Hace pocas semanas terminó en Chile una de las series televisivas más exitosas, en términos de puntos de rating, de lo que va del 2013: “El Patrón del Mal”, la que se basa en la vida del narcotraficante latinoamericano más controvertido y famoso, Pablo Escobar. Si bien su figura causó en su época más rechazo que aceptación, extraña la popularidad que alcanzó en Colombia con los años este hombre, quien reconoció haber cobrado la vida de 5.000 compatriotas. Pero más raro aún es que despierte fuertes simpatías hoy, no sólo en mi país, ¡sino en Chile!, donde vivo actualmente.

REGISTROS PROPORCIONADOS:
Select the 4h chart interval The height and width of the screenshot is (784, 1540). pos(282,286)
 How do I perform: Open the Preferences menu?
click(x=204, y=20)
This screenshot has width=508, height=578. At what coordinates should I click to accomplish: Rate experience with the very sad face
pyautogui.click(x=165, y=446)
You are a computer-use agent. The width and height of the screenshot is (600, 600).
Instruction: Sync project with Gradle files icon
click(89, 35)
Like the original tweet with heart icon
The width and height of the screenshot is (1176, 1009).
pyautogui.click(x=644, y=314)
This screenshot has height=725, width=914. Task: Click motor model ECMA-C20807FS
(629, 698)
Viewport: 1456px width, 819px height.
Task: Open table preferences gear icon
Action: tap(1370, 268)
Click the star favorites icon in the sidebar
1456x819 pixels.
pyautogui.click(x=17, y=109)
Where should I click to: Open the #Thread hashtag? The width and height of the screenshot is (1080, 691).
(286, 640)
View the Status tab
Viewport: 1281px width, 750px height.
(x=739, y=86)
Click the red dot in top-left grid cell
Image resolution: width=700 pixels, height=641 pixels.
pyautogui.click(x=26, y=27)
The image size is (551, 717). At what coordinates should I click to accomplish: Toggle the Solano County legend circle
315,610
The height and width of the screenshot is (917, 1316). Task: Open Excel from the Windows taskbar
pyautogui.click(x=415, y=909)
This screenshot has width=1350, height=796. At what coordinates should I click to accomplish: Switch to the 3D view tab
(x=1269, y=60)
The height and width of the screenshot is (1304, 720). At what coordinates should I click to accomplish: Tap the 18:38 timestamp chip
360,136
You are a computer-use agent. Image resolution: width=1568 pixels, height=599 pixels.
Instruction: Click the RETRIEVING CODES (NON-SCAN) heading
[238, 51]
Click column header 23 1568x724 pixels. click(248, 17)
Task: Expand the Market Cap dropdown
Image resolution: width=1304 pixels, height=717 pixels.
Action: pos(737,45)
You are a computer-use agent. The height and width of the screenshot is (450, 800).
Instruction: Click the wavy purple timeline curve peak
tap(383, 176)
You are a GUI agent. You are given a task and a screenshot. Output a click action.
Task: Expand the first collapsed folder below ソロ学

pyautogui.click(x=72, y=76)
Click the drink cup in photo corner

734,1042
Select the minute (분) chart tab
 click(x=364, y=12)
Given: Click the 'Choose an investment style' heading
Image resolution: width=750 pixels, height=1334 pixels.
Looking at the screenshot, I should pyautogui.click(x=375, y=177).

REQUISITOS DEL EJERCICIO:
(A) En el texto sobre Pablo Escobar, ¿de cuántos compatriotas reconoció Escobar haber cobrado la vida?
(B) Retoma el texto sobre Pablo Escobar justo después de su última oración.
Los registros no intervienen en esto.

RESULTADOS ESPERADOS:
(A) De 5.000 compatriotas.

(B)
La particular acogida de su figura, a través del personaje de la serie televisiva, protagonizado por el actor Andrés Parra, ha creado una representación popular y mediática por el impacto de comerciales radiales y de televisión, álbumes de figuritas que recrean la historia de Escobar, diversos souvenirs y hasta el gusto y uso entre chicos y grandes de su jerga y sus muletillas, las que afloran en las conversaciones cotidianas. Que eso haya sucedido en Medellín meses atrás es apenas explicable. Ésa era su tierra y allí logró construir en muchos sectores populares la imagen casi de un santo, forjada a punta de dádivas y favores. Pero que esto genere fenómenos mediáticos en Santiago de Chile, me sorprende y me incita como sociólogo y colombiano a lanzar algunas hipótesis.

Este «héroe» popular encarna y se liga perfectamente con la mentalidad de amplios sectores sociales chilenos, colombianos y latinoamericanos, quienes hoy confían en que el éxito económico y social depende de la alta competitividad individual construida a punta de esfuerzo, riesgo, coraje, e incluso con la capacidad de perder los escrúpulos.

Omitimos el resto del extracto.